The cell reaction of a cell is given below: \[ 2 \, \text{Cu}^{+} \rightarrow \text{Cu} + \text{Cu}^{2+} \]

What is \( E^0_{\text{cell}} \) (in V)?

Given: \( E^0_{\text{Cu}^{2+}/\text{Cu}^{+}} = x \) V; \quad \( E^0_{\text{Cu}^{+}/\text{Cu}} = y \) V

• A. \( x - y \)
• B. \( y - x \)
• C. \( x + y \)
• D. \( -x - y \)

Hint:

The cell potential is calculated as the difference between the reduction potentials of the cathode and the anode.

Answer 1

The Correct Option is B

We are tasked with finding the standard cell potential \(E^0_{\text{cell}}\) for the given cell reaction:

\[ 2 \, \text{Cu}^{+} \rightarrow \text{Cu} + \text{Cu}^{2+} \]

The given standard reduction potentials are:

\[ E^0_{\text{Cu}^{2+}/\text{Cu}^{+}} = x \, \text{V}, \quad E^0_{\text{Cu}^{+}/\text{Cu}} = y \, \text{V} \] Step 1: Identify the half-reactions

The given cell reaction can be split into two half-reactions:

1. Oxidation half-reaction:

\[ \text{Cu}^{+} \rightarrow \text{Cu}^{2+} + e^- \]

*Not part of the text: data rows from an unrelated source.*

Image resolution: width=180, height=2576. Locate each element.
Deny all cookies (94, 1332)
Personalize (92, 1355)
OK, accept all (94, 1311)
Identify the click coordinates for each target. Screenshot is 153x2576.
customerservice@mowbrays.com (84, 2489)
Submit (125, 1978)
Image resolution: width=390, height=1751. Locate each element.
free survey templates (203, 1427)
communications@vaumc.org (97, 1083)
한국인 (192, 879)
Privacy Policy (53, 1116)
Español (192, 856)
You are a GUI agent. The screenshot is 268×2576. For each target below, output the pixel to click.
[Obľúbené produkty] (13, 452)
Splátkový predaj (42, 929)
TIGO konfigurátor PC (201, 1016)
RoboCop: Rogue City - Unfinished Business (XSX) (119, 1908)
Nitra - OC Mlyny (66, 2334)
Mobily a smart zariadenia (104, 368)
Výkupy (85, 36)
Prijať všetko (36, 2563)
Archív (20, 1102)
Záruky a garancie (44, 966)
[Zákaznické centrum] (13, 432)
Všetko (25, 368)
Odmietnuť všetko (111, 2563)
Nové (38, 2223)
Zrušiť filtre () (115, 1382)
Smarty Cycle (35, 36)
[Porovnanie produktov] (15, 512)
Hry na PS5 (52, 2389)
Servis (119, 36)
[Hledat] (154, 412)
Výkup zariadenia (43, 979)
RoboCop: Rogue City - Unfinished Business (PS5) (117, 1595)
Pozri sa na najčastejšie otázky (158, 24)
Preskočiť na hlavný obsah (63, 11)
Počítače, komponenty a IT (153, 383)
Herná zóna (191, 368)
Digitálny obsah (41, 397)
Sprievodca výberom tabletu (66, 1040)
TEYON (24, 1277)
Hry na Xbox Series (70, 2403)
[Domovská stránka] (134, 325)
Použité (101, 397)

The standard oxidation potential for this reaction is:

\[ -E^0_{\text{Cu}^{2+}/\text{Cu}^{+}} = -x \, \text{V} \]

2. Reduction half-reaction:

\[ \text{Cu}^{+} + e^- \rightarrow \text{Cu} \]

The standard reduction potential for this reaction is:

\[ E^0_{\text{Cu}^{+}/\text{Cu}} = y \, \text{V} \] Step 2: Calculate the standard cell potential

The standard cell potential \(E^0_{\text{cell}}\) is given by the sum of the standard oxidation potential and the standard reduction potential:

\[ E^0_{\text{cell}} = E^0_{\text{oxidation}} + E^0_{\text{reduction}} \]

Substituting the values:

\[ E^0_{\text{cell}} = (-x) + y = y - x \] Step 3: Match with the options

The standard cell potential \(E^0_{\text{cell}} = y - x\) matches option (2).

Final Answer: \[ \boxed{2} \]